Re: Do supercolumns have a purpose?

Posted by Jonathan Ellis <jb...@gmail.com>.

On Thu, Feb 3, 2011 at 3:35 PM, Mike Malone <mi...@simplegeo.com> wrote:
> It seems to me that super columns are a historical artifact from Cassandra's
> early life as Facebook's inbox storage system. They needed posting lists of
> messages, sharded by user. So that's what they built. In my dealings with
> the Cassandra code, super columns end up making a mess all over the place
> when algorithms need to be special cased and branch based on the
> column/supercolumn distinction.
> I won't even mention what it does to the thrift interface.

+1

-- 
Jonathan Ellis
Project Chair, Apache Cassandra
co-founder of DataStax, the source for professional Cassandra support
http://www.datastax.com

Re: Do supercolumns have a purpose?

Posted by Bill de hÓra <bi...@dehora.net>.

On Thu, 2011-02-03 at 15:35 -0800, Mike Malone wrote:

>  In my dealings with the Cassandra code, super columns end up making a
> mess all over the place when algorithms need to be special cased and
> branch based on the column/supercolumn distinction.
> 
> 
> I won't even mention what it does to the thrift interface.
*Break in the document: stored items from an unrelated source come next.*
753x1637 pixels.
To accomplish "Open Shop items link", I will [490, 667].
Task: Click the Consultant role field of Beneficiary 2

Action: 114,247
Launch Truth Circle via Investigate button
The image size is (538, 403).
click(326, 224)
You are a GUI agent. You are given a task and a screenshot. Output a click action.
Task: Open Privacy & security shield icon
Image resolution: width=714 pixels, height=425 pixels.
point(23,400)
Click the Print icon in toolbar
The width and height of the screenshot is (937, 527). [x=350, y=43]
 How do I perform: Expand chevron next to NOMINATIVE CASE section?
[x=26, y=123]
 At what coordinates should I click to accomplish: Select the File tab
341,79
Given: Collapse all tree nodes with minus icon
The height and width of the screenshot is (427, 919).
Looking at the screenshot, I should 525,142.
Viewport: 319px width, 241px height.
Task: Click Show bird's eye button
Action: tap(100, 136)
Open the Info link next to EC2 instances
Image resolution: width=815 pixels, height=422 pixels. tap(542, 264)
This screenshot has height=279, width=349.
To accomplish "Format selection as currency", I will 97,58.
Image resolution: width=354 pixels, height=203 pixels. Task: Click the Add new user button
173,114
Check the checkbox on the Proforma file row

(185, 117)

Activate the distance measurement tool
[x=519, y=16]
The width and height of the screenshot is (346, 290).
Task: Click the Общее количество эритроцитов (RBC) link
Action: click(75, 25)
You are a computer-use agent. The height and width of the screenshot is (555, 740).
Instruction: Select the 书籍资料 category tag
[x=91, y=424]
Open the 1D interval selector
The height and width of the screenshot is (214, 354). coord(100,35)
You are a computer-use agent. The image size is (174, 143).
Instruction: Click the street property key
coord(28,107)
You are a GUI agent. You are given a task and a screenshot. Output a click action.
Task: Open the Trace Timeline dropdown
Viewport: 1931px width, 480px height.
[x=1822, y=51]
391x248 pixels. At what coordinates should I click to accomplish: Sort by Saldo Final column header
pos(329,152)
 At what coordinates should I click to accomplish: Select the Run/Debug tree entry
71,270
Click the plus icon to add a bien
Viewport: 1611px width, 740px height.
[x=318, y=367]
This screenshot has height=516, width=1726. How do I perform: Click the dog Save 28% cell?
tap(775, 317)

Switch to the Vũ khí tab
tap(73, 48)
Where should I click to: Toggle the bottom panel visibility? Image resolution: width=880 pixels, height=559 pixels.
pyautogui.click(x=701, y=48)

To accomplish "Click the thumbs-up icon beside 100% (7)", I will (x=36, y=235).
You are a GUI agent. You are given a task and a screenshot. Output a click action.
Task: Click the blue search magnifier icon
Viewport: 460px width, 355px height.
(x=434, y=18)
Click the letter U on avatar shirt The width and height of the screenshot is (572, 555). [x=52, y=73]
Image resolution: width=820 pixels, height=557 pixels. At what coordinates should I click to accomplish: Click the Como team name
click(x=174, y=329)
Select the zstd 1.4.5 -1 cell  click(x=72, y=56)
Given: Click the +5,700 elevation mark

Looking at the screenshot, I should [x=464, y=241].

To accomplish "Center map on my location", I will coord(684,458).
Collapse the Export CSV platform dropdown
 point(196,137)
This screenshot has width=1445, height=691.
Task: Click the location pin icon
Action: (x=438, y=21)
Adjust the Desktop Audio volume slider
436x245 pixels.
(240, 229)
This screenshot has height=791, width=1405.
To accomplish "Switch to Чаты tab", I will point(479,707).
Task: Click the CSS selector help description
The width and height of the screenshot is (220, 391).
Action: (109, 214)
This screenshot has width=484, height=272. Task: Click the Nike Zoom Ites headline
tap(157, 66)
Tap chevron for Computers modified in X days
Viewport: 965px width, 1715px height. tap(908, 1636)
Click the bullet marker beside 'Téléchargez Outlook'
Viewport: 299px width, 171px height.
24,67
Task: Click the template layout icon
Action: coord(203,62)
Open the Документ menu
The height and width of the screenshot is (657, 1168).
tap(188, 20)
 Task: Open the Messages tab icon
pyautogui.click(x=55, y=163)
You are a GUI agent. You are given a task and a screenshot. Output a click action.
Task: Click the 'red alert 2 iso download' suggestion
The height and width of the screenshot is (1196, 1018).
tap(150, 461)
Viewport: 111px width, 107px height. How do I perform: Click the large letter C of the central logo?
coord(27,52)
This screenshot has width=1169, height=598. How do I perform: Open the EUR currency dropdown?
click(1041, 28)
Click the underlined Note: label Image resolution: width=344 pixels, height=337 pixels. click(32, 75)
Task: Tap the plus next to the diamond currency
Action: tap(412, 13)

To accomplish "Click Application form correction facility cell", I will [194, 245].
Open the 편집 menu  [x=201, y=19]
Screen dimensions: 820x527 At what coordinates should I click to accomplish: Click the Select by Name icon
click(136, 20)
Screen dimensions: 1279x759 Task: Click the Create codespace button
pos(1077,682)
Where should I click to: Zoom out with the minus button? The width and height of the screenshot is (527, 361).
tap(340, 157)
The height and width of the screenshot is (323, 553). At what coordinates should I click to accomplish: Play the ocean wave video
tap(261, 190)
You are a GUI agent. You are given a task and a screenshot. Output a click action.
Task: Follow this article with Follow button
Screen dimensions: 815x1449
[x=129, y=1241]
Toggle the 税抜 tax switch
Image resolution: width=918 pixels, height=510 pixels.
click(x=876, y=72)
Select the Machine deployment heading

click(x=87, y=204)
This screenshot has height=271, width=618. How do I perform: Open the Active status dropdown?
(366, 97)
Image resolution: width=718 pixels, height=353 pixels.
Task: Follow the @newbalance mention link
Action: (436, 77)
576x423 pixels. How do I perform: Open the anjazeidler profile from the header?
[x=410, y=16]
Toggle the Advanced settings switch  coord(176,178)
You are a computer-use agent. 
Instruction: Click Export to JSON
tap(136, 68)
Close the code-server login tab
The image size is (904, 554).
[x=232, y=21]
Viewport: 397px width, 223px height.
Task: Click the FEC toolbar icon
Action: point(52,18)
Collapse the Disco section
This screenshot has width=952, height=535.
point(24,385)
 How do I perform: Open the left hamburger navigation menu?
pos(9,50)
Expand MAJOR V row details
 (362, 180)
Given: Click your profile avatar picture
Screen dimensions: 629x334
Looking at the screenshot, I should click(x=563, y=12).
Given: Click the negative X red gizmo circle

My observation is similar, in that they (SCFs) make the "type system" in
Cassandra disjoint. This makes me doubt that moving to Avro would
simplify anything for Cassandra users. It also means knock-on effects
such as no  common supertype in APIs for languages like Java (so the
surface area of clients like Hector blow up badly when you compare it
the HBase client).   I can't wait to see how CQL fares with SCFs; a sane
query language will be closed under its operations and I doubt it can be
done atm.

That said, I keep finding uses for them, which is irksome; but maybe I'm
being lazy when it comes to modelling and now that secondary indexes are
in, I should pretend SCFs don't exist. 

Bill

Re: Do supercolumns have a purpose?

Posted by Mike Malone <mi...@simplegeo.com>.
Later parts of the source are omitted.